Less than a decade after Saudi Arabia decided to make a push into global sports, the Kingdom is set to claim the prize it covets most: the soccer World Cup.

The country learned on Tuesday that it was the only bidder left standing to host the 2034 edition of the tournament, after Australia formally withdrew from the process earlier in the day. Once the decision is formally ratified, likely without a vote or debate next fall at a meeting of the FIFA Congress, Saudi Arabia will reach the pinnacle of a multibillion-dollar process that is reshaping the world’s most popular sport and using it to remake the Kingdom’s image.

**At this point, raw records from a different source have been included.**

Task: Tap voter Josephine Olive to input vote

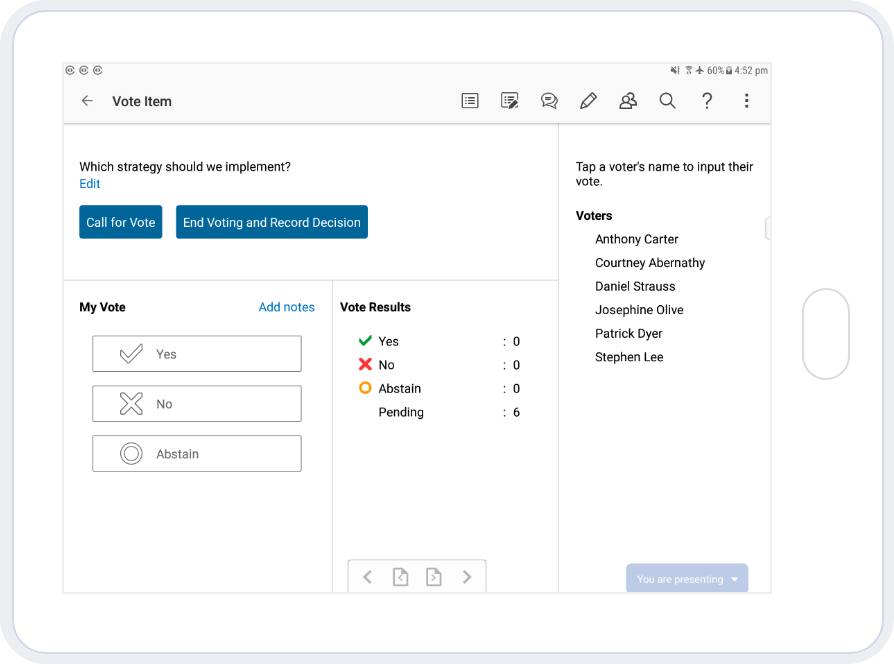Action: tap(639, 310)
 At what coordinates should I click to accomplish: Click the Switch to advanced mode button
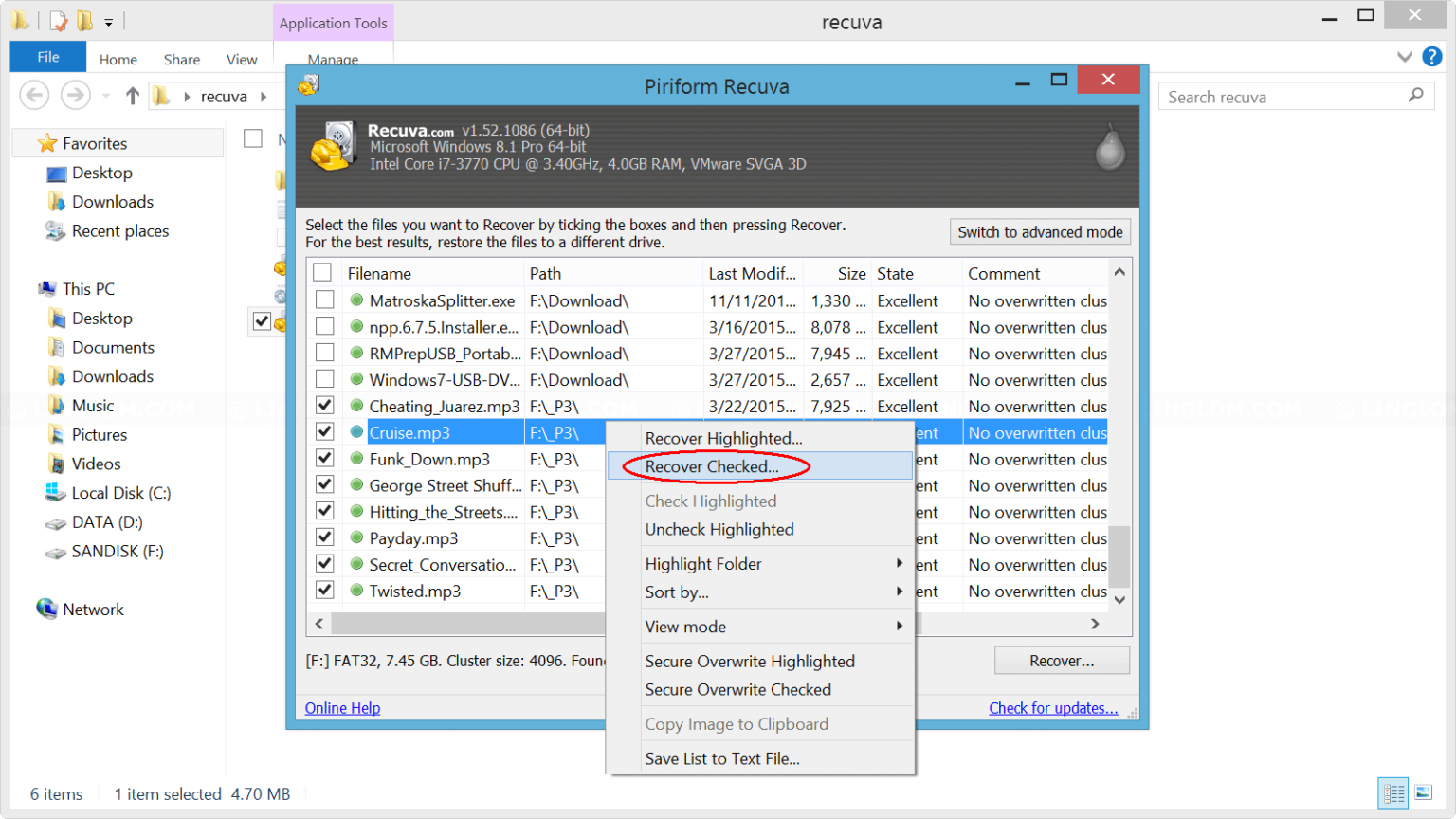[x=1039, y=231]
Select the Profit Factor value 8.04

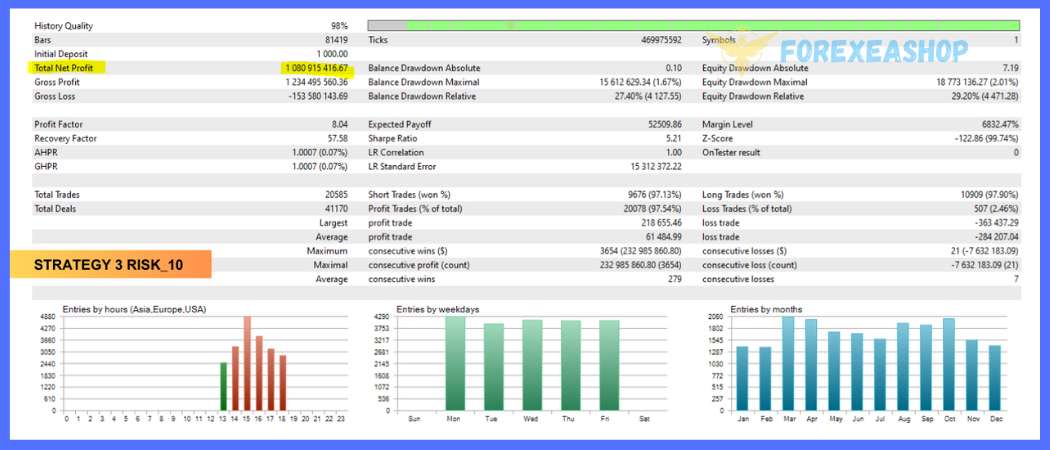point(338,124)
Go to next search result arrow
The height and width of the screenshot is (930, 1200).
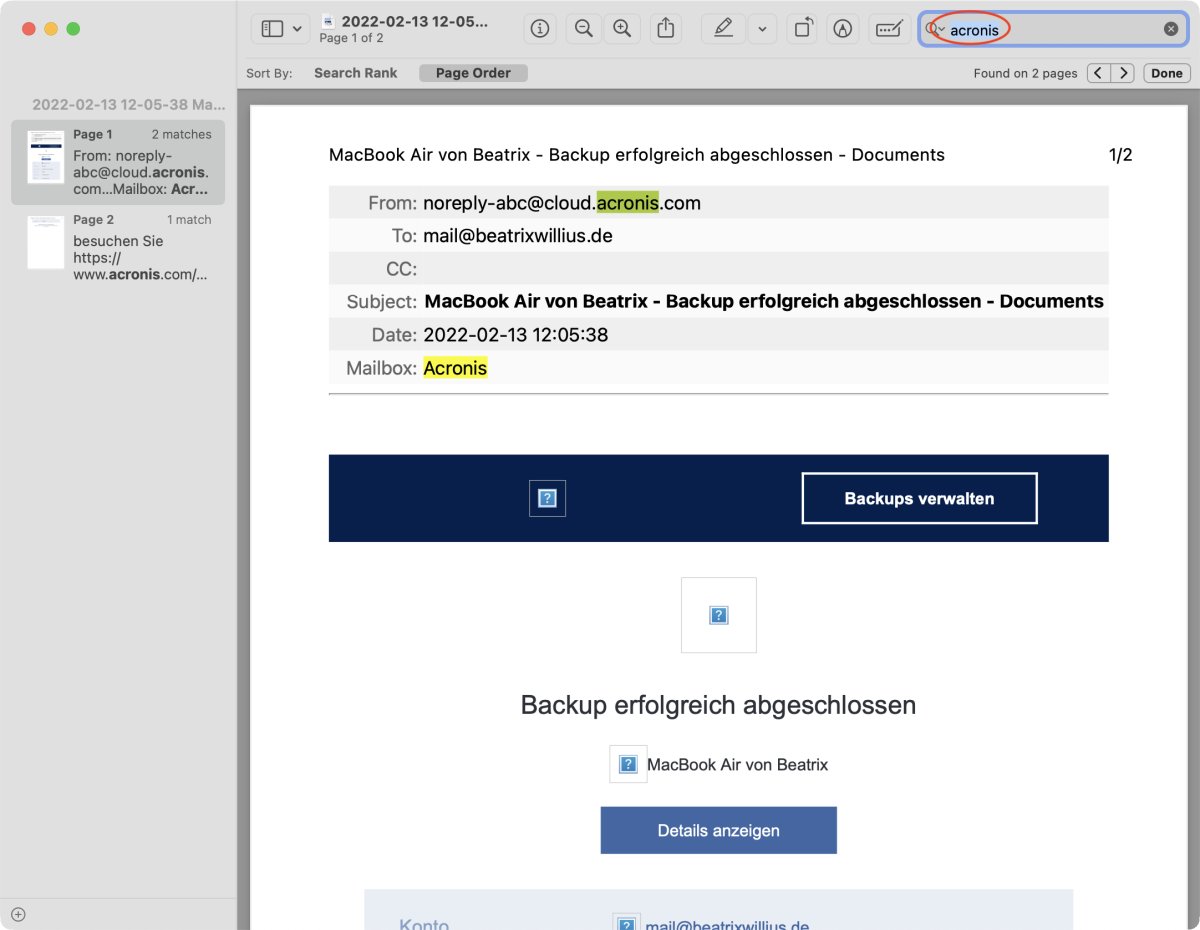pyautogui.click(x=1124, y=72)
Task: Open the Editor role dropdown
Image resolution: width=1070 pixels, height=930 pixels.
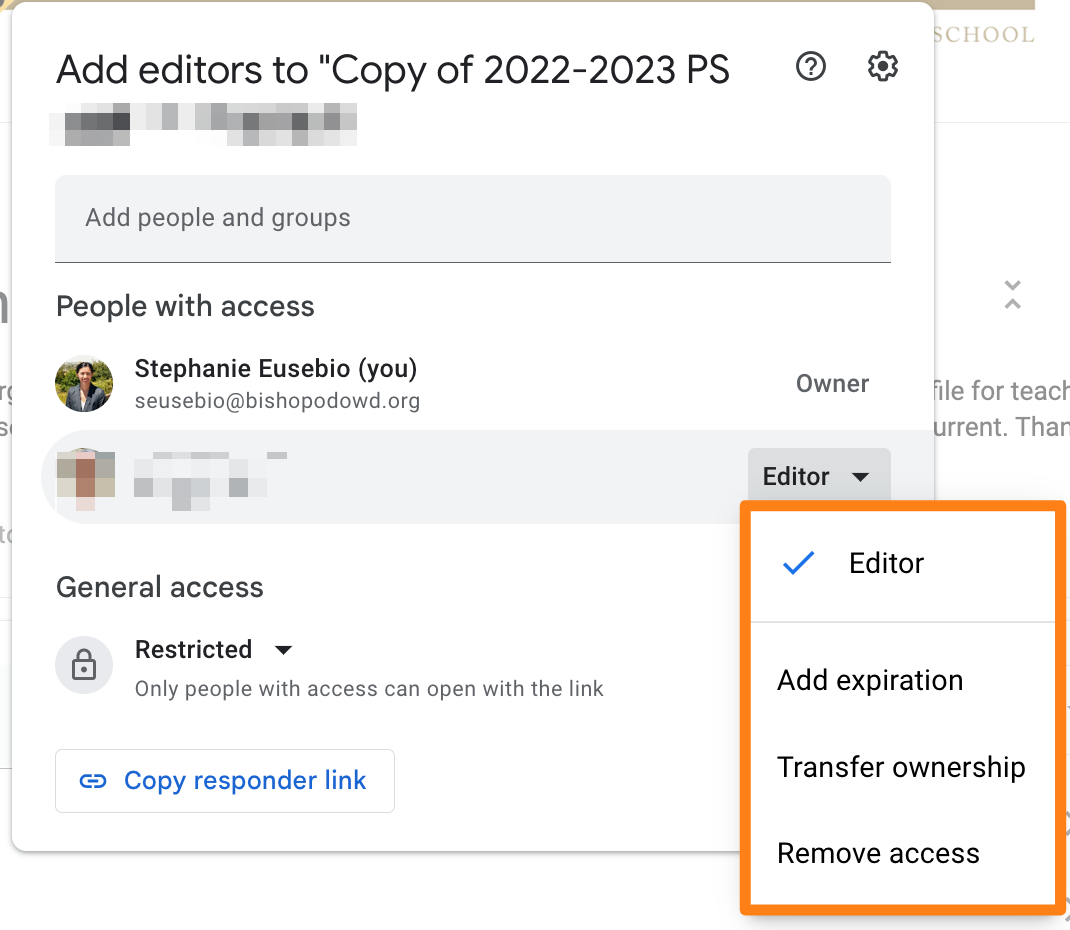Action: tap(817, 477)
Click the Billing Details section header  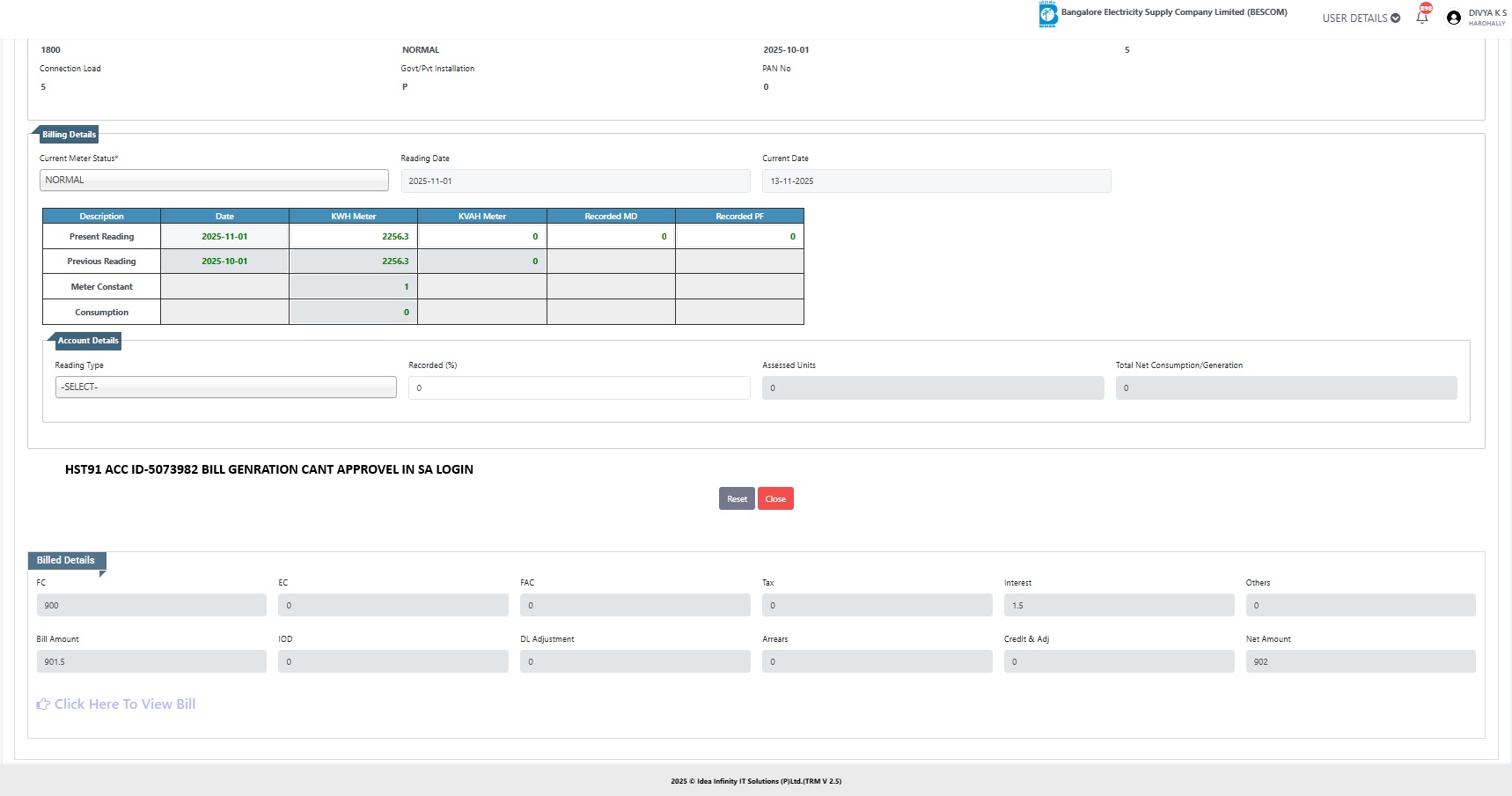point(69,135)
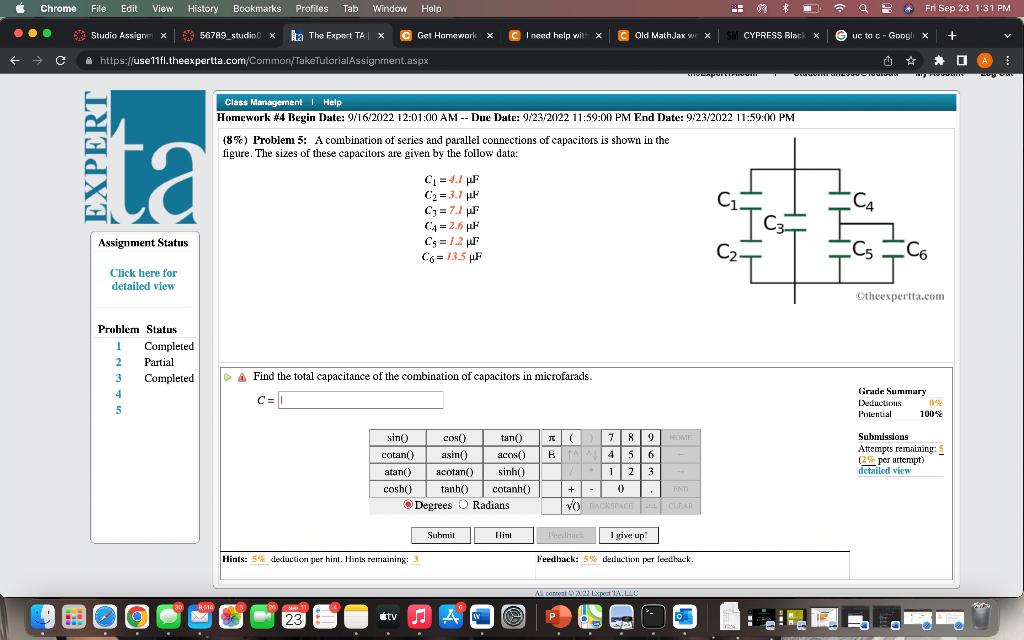Click the Hint button
The image size is (1024, 640).
(503, 535)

The unique situation arose from FIFA’s stipulation that only countries from Asia or Oceania would be allowed to bid for the 2034 tournament in order to keep the World Cup rotating through different continents. North and Central America were out because the U.S., Canada, and Mexico are co-hosting in 2026. And the peculiar set up of 2030—co-hosted by Spain and Morocco with opening games in Argentina, Uruguay, and Paraguay to mark the World Cup’s centennial—ruled out Europe, Africa, and South America.

That opened the door for an Australian bid for 2034 after the country’s successful hosting of the 2023 Women’s World Cup. But as Tuesday’s deadline neared, Football Australia said it would shift its attention to the 2026 Women’s Asian Cup and the 2029 Club World Cup.

That left only Saudi Arabia for the biggest sporting event in the world.

The Kingdom hasn’t released any details of how the 2034 tournament might look. By then, the men’s World Cup will have expanded to 48 teams and likely require more than a dozen state-of-the-art stadiums in a country where most soccer infrastructure is dated and tired.

It will also run into the question of when in the calendar to organize the tournament, since summer temperatures in the desert make it impossible. Qatar, the host of the 2022 World Cup, solved that problem by having it in November and December in air-conditioned stadiums. But soccer’s top leagues have already expressed serious concerns about FIFA’s management of the calendar.